The Supreme Court’s February 26, 2019 opinion in Nutraceutical Corp. v. Lambert, No. 17-1094, unanimously holds that Federal Rule of Civil Procedure 23(f) is not subject to equitable tolling. In other words, no matter what the circumstances, federal appellate courts cannot consider interlocutory appeals of district court class-action certification decisions if a review petition is filed beyond the 14 days allowed by Rule 23(f).

Under Rule 23(f), a court of appeals is authorized to “permit an appeal from an order granting or denying class-action certification . . . if a petition for permission to appeal is filed . . . within 14 days after the order is entered.”  Slip op. at 3 (emphasis added).  In Nutraceutical the Respondent filed a Rule 23(f) petition with the Ninth Circuit 14 days after a district court denied his motion for reconsideration of a class decertification order — even though that was 4 months after the original decertification order.  The Ninth Circuit held that under the circumstances, the  petition for appellate review was equitably tolled and thus timely.      

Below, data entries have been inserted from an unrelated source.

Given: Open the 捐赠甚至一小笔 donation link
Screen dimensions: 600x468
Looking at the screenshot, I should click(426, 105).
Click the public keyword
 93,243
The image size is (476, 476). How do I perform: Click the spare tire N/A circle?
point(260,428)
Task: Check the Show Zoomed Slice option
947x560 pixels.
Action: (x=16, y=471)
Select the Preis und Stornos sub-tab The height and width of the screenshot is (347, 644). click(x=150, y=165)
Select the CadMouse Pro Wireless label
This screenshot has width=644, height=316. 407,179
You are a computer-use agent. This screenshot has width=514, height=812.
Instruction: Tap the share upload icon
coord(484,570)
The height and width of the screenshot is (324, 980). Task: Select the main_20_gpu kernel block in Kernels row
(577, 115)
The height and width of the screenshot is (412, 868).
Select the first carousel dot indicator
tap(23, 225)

The Supreme Court indicated that “[b]ecause Rule 23(f)’s time limitation is found in a procedural rule, not a statute, it is properly classified as a nonjurisdictional claim-processing rule,” and “therefore can be waived or forfeited by an opposing party.”  Id. at 3-4.  Nonetheless, according to the Court, the nonjurisdictional nature of Rule 23(f) does not “render it malleable in every respect.”  Id. at 4.  “Whether a rule precludes equitable tolling turns not on its jurisdictional character but rather on whether the text of the rule leaves room for such flexibility.”  Id.

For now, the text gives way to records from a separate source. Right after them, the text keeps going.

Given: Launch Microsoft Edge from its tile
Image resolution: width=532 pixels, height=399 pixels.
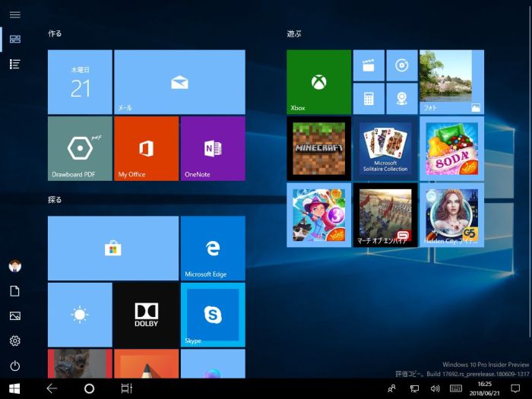Looking at the screenshot, I should [x=213, y=248].
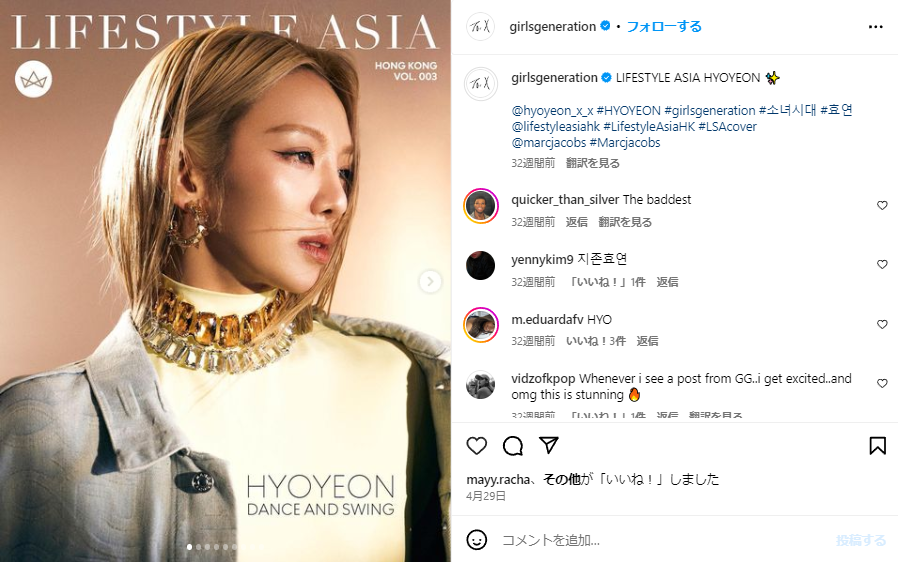Advance to next carousel photo arrow
The width and height of the screenshot is (898, 562).
click(x=430, y=281)
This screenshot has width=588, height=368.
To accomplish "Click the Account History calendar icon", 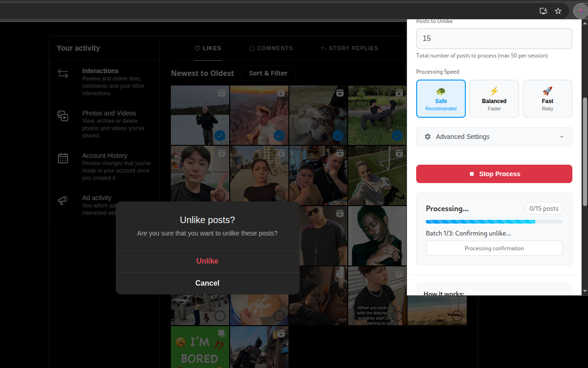I will tap(63, 158).
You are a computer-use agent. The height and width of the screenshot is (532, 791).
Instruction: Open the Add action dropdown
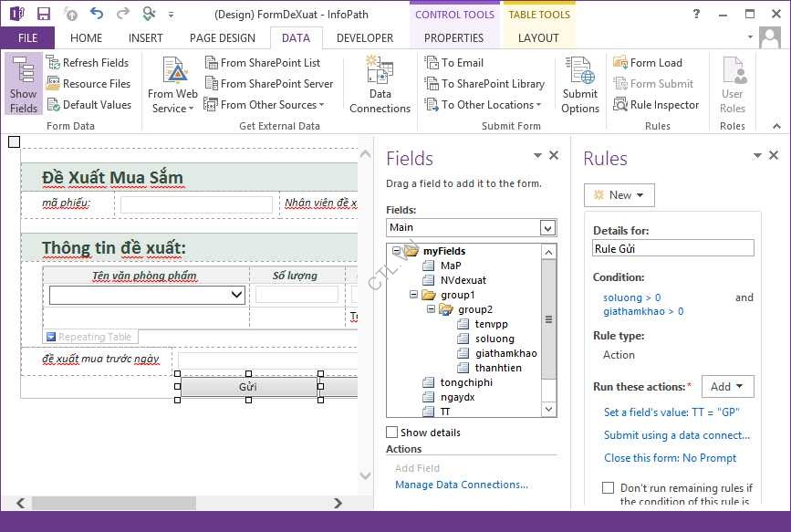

The Court found that “the Federal Rules of Appellate Procedure single out Civil Rule 23(f ) for inflexible treatment.” Id. at 5.  The Court indicated that under “Appellate Rule 26(b) . . . A court of appeals ‘may not extend the time to file . . . a petition for permission to appeal.'” Id. (quoting Fed. R. App. P. 26(b)(1)). “In other words, Appellate Rule 26(b) says that the deadline for the precise type of filing at issue here may not be extended.”  Id.  The Court left open, however, the question of whether the Respondent’s Rule 23(f) petition was timely without resort to tolling (e.g., the question of whether the denial of the motion for reconsideration of the decertification order was itself an order denying class certification that triggers (or re-triggers) the 14-day period for seeking appellate review.  Id. at 9-10.

Rule 23(f) was promulgated in accordance with 28 U.S.C. § 1292(e), which states that “[t]he Supreme Court may prescribe rules . . . to provide for an appeal of an interlocutory decision to the courts of appeals that is not otherwise provided for under [§§ 1292(a), (b), (c), and (d)].”  The Court’s rationale in Nutraceutical presumably would apply to any other federal interlocutory appeal rule promulgated under § 1292(e).